Le contrat de durée minimale

Le Tribunal fédéral (TF) a eu l’occasion de se pencher sur une résiliation intervenue dans le cadre d’un contrat de durée minimale, contrat auquel s’appliquent certaines notions typiques du contrat de durée déterminée.


En l’espèce, le contrat avait débuté le 1er décembre 2013 et avait été conclu pour une durée minimale d’une année, à l’issue d’une période d’essai de deux mois, puis renouvelable d’année en année. En d’autres termes, une fois le temps d’essai terminé, le contrat avait été conclu pour une année, soit jusqu’au 31 janvier 2015. En mai 2014, un différend est apparu entre les parties et l’employeur a signifié au travailleur que le contrat de travail prendrait fin le 30 juin 2014, en le libérant de l’obligation de travailler. Le travailleur s’est aussitôt opposé à cette décision en prétendant que le contrat ne pouvait pas être résilié avant le 31 janvier 2015 et a offert ses services au-delà du 1er juillet 2014. L’employeur n’a pas souhaité qu’il se représente à son poste. Le 29 juillet 2014, l’employeur est revenu sur sa position en reconnaissant, d’une part, que le contrat de travail ne devait pas prendre fin avant le 31 janvier 2015 et, d’autre part, en invitant le travailleur à reprendre son poste dès le lendemain. Le travailleur a refusé de reprendre le travail.


Un congé immédiat?

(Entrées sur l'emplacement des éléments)
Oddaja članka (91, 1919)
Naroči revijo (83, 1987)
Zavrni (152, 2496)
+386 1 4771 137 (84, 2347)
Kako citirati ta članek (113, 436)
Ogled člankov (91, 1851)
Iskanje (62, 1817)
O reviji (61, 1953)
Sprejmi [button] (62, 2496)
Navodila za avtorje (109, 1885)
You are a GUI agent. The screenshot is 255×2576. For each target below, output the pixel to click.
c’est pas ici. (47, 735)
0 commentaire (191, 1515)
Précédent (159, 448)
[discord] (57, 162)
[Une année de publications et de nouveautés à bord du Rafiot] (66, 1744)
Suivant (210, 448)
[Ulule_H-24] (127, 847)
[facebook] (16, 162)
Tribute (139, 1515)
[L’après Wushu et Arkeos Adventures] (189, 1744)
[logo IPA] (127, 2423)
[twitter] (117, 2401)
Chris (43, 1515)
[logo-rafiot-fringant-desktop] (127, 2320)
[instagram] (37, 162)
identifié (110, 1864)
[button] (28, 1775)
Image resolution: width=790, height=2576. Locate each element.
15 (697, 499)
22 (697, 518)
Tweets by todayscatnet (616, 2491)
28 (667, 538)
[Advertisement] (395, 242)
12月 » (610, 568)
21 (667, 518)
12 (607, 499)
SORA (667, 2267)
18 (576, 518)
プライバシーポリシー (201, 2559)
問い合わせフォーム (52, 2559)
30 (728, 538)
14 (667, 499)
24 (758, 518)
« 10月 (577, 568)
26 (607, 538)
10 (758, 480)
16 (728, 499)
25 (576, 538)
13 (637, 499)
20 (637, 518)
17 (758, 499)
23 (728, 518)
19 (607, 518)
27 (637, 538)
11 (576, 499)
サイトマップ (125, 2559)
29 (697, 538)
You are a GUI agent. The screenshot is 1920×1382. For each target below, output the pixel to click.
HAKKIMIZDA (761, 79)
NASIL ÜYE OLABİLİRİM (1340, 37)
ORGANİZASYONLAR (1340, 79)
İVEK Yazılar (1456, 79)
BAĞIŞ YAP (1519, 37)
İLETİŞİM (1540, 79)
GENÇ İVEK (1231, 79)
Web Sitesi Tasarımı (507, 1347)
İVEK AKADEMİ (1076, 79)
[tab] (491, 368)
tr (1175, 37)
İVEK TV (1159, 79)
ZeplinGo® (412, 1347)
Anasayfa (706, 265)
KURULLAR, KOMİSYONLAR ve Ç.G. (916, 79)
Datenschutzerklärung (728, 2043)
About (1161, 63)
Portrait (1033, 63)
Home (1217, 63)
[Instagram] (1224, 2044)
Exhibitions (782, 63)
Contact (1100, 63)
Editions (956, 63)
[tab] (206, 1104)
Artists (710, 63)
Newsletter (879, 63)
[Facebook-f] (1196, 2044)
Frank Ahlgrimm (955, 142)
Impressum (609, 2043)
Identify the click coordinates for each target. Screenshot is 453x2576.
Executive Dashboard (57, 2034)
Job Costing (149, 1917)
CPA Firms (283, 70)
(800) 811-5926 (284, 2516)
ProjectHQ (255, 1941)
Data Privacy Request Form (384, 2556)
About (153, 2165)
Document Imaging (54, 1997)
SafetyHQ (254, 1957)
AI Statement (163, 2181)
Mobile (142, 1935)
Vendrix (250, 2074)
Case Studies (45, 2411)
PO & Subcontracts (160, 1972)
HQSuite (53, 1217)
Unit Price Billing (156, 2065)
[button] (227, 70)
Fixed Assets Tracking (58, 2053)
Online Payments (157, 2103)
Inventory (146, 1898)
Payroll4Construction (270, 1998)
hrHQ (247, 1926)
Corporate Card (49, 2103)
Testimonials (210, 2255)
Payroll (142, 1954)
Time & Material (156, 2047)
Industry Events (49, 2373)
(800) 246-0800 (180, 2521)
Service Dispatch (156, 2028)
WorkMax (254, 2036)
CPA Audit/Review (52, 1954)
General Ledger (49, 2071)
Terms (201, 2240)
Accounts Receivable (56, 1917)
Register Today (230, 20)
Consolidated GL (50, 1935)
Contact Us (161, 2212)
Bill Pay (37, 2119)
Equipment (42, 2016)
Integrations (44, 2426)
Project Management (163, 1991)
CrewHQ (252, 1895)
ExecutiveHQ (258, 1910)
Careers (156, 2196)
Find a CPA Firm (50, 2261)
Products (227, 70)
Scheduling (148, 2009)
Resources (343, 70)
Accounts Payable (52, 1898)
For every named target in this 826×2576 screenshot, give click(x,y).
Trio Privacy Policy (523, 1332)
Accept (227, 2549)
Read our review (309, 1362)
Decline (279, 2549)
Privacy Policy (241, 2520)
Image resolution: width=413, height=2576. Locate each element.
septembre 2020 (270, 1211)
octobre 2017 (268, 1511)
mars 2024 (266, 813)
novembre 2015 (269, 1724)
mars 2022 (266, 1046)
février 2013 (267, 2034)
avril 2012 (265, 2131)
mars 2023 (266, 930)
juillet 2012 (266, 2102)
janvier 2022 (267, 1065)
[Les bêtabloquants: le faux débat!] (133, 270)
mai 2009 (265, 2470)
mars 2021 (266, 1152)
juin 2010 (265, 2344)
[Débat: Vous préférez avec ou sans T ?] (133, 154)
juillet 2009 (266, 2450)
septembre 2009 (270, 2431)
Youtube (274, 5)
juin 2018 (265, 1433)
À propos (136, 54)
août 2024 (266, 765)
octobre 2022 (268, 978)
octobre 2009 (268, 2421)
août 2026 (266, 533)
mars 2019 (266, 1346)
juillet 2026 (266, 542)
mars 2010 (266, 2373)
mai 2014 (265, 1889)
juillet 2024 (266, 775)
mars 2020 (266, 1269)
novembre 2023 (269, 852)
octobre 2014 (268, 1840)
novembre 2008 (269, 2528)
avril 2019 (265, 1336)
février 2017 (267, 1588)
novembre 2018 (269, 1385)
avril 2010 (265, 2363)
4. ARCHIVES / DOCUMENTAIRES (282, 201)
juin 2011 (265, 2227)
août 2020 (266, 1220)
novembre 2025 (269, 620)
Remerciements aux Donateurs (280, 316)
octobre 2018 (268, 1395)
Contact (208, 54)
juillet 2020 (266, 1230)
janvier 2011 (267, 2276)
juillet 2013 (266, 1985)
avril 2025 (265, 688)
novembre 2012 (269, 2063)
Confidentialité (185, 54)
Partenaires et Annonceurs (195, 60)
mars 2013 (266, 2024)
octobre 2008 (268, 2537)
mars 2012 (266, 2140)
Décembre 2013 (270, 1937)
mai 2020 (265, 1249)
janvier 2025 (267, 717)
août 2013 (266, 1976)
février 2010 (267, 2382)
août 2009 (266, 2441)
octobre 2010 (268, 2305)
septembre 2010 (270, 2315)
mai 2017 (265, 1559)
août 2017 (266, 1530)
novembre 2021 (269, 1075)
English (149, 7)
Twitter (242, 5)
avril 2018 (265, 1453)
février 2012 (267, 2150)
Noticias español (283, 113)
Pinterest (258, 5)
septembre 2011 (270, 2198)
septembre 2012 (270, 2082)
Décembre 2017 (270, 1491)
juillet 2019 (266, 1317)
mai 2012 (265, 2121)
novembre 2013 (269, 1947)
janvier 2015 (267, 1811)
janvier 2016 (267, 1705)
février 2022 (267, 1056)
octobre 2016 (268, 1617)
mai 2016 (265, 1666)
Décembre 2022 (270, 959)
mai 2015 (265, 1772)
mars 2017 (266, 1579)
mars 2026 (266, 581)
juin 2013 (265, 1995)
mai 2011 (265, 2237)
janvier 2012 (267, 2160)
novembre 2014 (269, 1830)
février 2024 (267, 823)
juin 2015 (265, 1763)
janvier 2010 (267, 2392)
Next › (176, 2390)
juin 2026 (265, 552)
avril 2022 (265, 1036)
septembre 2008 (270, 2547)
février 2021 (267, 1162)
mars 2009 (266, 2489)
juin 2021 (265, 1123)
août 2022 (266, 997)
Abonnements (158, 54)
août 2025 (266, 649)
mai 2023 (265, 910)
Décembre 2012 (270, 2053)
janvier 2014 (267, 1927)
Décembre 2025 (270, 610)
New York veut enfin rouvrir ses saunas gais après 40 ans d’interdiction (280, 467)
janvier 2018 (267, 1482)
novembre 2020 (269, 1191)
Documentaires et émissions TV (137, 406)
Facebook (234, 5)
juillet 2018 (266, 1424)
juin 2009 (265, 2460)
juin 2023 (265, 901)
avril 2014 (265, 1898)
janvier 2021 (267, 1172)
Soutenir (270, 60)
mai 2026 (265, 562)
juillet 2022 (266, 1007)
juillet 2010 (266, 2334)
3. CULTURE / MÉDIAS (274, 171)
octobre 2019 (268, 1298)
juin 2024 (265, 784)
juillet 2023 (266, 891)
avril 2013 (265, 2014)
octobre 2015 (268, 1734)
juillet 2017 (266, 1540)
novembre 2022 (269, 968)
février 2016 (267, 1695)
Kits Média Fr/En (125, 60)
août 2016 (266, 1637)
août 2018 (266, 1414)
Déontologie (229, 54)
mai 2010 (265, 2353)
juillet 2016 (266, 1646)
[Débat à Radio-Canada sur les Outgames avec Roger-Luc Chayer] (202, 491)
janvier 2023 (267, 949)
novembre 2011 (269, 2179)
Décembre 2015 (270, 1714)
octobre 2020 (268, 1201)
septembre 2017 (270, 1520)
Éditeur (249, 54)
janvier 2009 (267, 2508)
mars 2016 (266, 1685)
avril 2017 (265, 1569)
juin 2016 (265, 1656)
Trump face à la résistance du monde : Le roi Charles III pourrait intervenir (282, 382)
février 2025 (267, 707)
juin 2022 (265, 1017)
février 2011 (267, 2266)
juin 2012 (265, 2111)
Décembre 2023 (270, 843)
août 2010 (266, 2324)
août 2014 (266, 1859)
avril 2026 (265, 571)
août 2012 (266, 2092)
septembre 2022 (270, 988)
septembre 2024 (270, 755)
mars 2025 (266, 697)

* Actions requises
1. Modifiez le passage du texte sur le contrat de durée minimale allant de « Le contrat de durée » à « de durée déterminée. » en y remplaçant « Tribunal fédéral » par « Tribunal cantonal ».
2. Reprenez le texte sur le contrat de durée minimale et poursuivez-le à partir de l'endroit où il s'arrête.

* Résultats par tâche
1.
Le contrat de durée minimale

Le Tribunal cantonal (TF) a eu l’occasion de se pencher sur une résiliation intervenue dans le cadre d’un contrat de durée minimale, contrat auquel s’appliquent certaines notions typiques du contrat de durée déterminée.

2.
Le TF a commencé par préciser que, pendant la durée minimale convenue, un contrat de travail déploie les effets propres au contrat de durée déterminée, en ce sens qu’il ne peut pas être mis fin aux rapports de travail par un congé ordinaire pour un terme antérieur à celui de l’échéance de la durée minimale fixée conventionnellement. Pour l’employeur, la seule possibilité de mettre unilatéralement un terme au contrat de travail durant cette période est la résiliation immédiate du contrat de travail pour justes motifs au sens de l’art. 337 du Code des obligations (CO). Justifiée ou non, une telle résiliation met fin au contrat le jour même où elle est communiquée.


Qu’elle soit ordinaire ou immédiate, la résiliation consiste en l’exercice d’un droit formateur et, à ce titre, elle revêt en principe un caractère irrévocable. Des exceptions sont possibles et la partie qui a résilié le contrat peut revenir sur sa déclaration si le cocontractant est d’accord avec cette révocation ou s’il conteste lui-même la validité de la résiliation et manifeste par voie de conséquence sa volonté de maintenir le contrat. Pour le TF, la résiliation litigieuse, intervenue pendant la durée minimale du contrat, doit être traitée comme un congé immédiat au sens de l’art. 337 CO, même si l’employeur a en l’occurrence respecté un délai de congé. De son côté, le travailleur s’est opposé à son licenciement et a offert ses services; en agissant ainsi, le travailleur a donc souhaité la poursuite des rapports de travail et donné à l’employeur l’occasion de revenir sur sa décision. Cela étant, l’employeur n’a pas révoqué son acte formateur: au contraire, il a confirmé la résiliation du contrat et libéré le travailleur de son obligation de travailler. Les rapports de travail ont donc pris fin le 30 juin 2014.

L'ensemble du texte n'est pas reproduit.